Entraîneur de natation, Amel Kapo raconte avoir remarqué ces enfants qui venaient à la piscine, sans être encadrés professionnellement. Il crée en février un club pour eux, convaincu que personne ne refusera de soutenir un tel projet, surtout pas les autorités. Il se trompe, malgré une aide unique de 1 000 euros du ministère de la Culture, seule subvention des pouvoirs publics. L'école est gratuite. Mais la facture mensuelle pour utiliser la piscine municipale est d'environ 650 euros. Une somme versée par deux entreprises, une de télécommunication, l'autre de pharmaceutique, démarchées par le jeune homme. Amel Kapo et trois autres moniteurs entraînent les enfants bénévolement pendant que les parents regardent depuis un café en haut des tribunes. « Nous sommes devenus une famille », se félicite Amel Kapo. Il y a désormais au club une cinquantaine d'enfants de toute la Bosnie. C'est lui qui a contacté les parents d'Ismaïl, après avoir vu un cliché de l'enfant dans un concours photographique.

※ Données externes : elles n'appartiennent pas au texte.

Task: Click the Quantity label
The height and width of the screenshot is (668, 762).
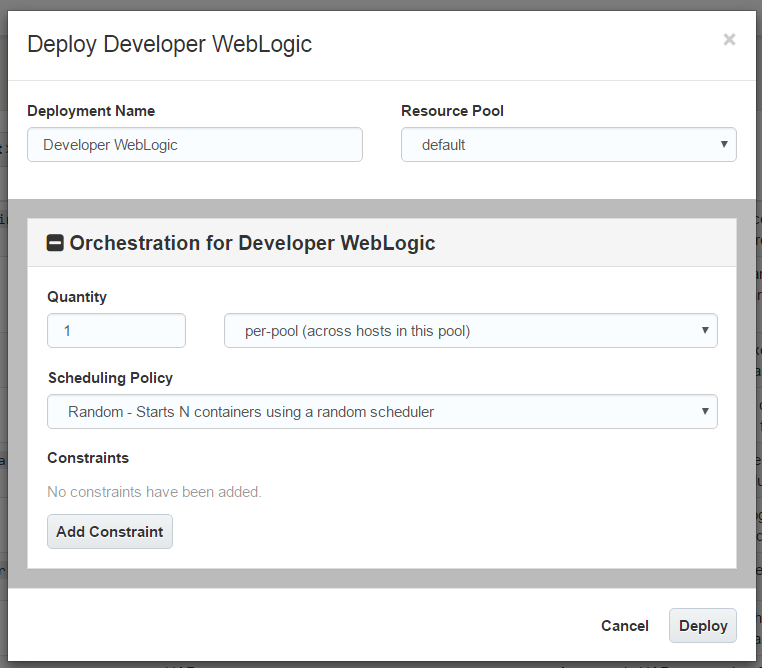Action: click(x=77, y=297)
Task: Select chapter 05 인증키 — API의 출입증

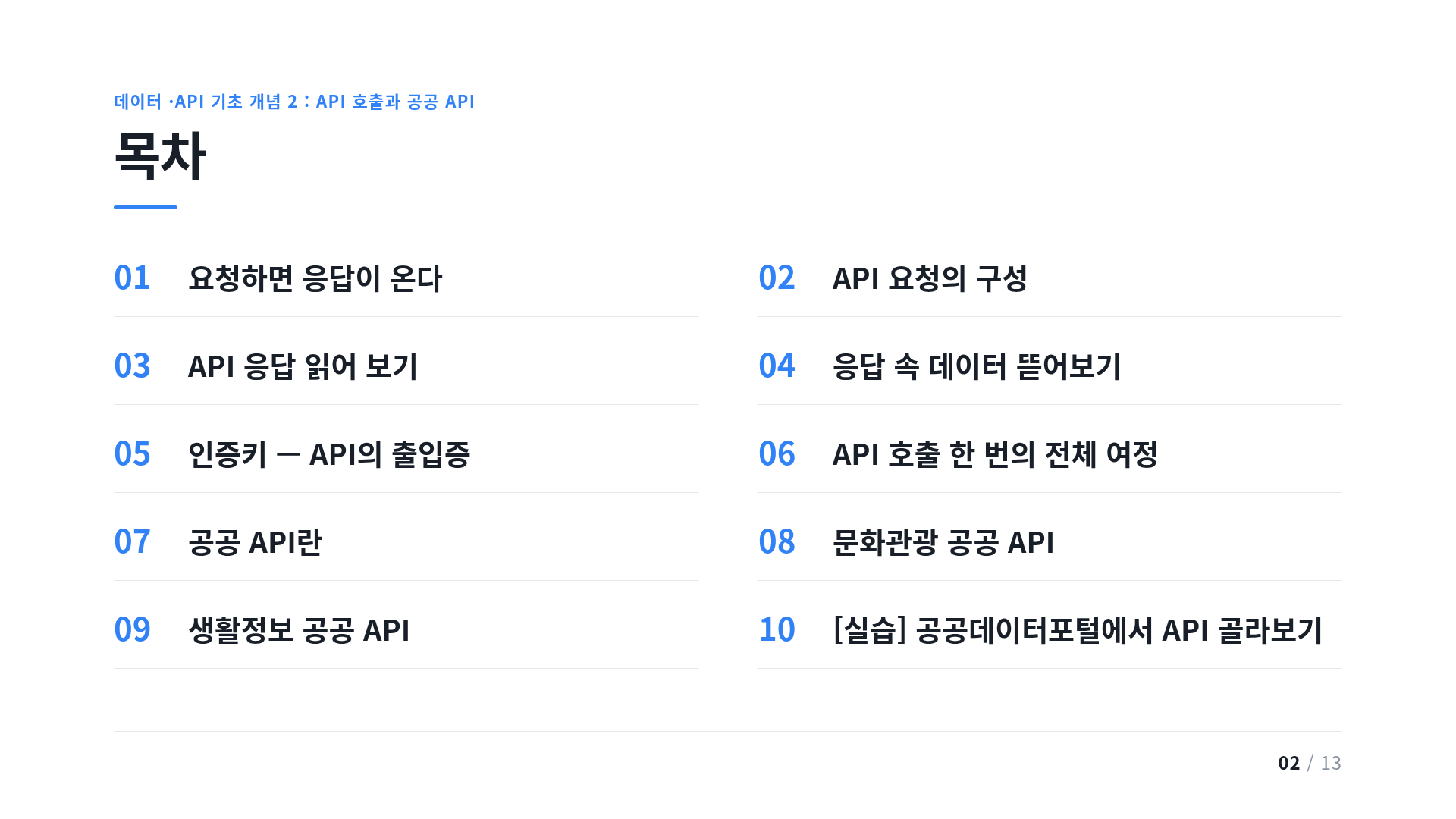Action: [406, 454]
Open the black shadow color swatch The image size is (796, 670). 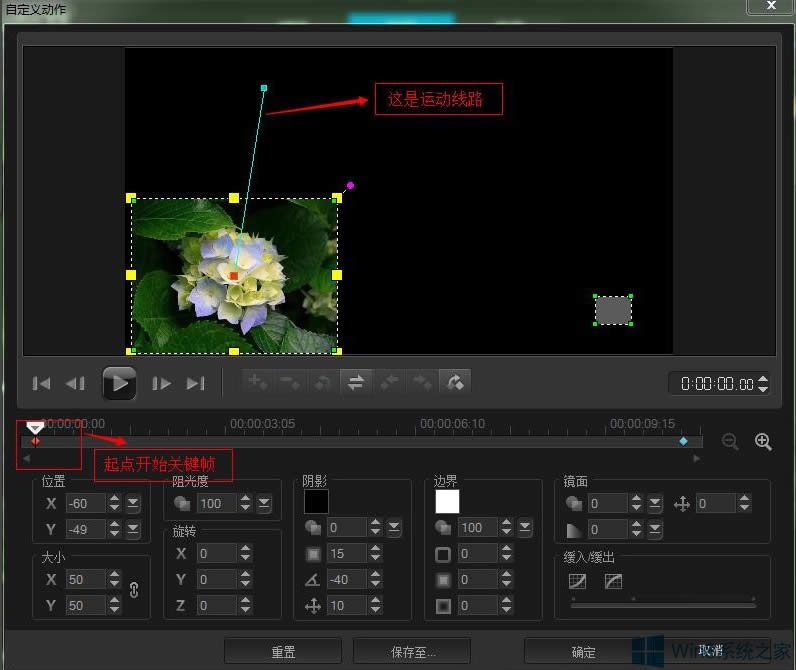(x=316, y=501)
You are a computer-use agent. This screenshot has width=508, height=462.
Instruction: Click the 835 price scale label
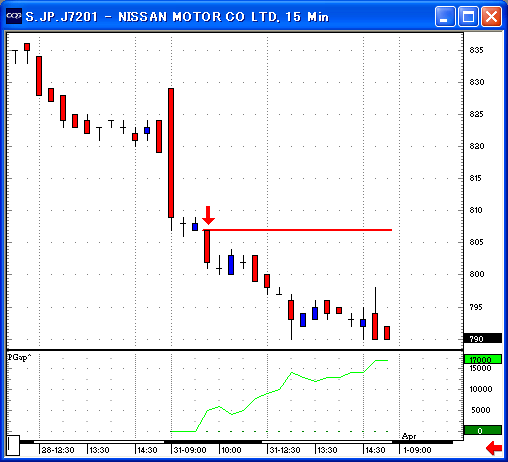[476, 50]
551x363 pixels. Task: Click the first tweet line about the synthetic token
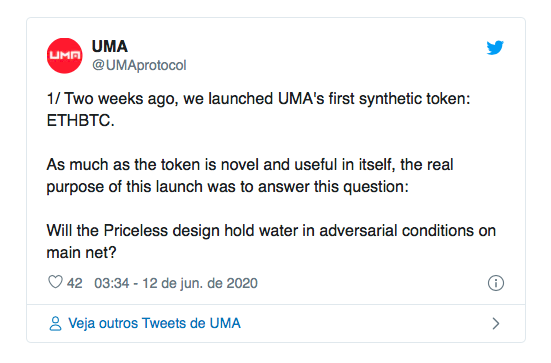258,99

Handicap : les vétérans privilégiés

État pauvre, la Bosnie compte, selon le recensement de 2016, 300 000 personnes considérées comme handicapées sur 3,5 millions d'habitants, dont 84 000 vétérans de la guerre communautaire de 1992-95. Les allocations sociales pèsent lourd sur le budget d'un pays où près de la moitié de la population active est au chômage. Et les anciens combattants sont clairement favorisés. Selon Zarko Papic, président de la Fondation pour l'inclusion sociale, la pension d'un handicapé civil de première catégorie s'élève à 200 euros, alors qu'elle s'élève à 650 euros pour une victime civile de la guerre et à 950 pour un vétéran. « Il s'agit d'une discrimination systématique, établie par la législation (...) Avec une violation aussi grave des droits de l'Homme, la Bosnie ne pourra pas obtenir la statut de candidat d'adhésion à l'Union européenne », affirme Zarko Papic.

Rêves paralympiques

Responsable au ministère des Droits de l'Homme, Saliha Djuderija admet qu'une réforme est indispensable. Mais une répartition plus égale des allocations rencontre une forte résistance dans un pays où le poids politique des vétérans est important. « Les personnes handicapées sont la population la plus exposée à diverses formes d'exclusion », reconnaît Saliha Djuderija, même si elle relève que la Bosnie a ratifié en 2010 la Convention de l'ONU sur les handicapés et vient d'interdire par la loi toute discrimination en raison de l'invalidité. « L'État est tel qu'il est, mais je suis un parent fier », dit au bord du bassin le père d'Ismaïl, Ismet, 32 ans, dont le fils est trop timide pour s'exprimer. Aux Jeux paralympiques de Rio, la Bosnie n'a envoyé qu'une équipe de volley et deux lanceurs de poids. Mais Ismet Zulfic croit en l'avenir : « Ce pays ira mieux un jour et notre fils défendra ses couleurs ».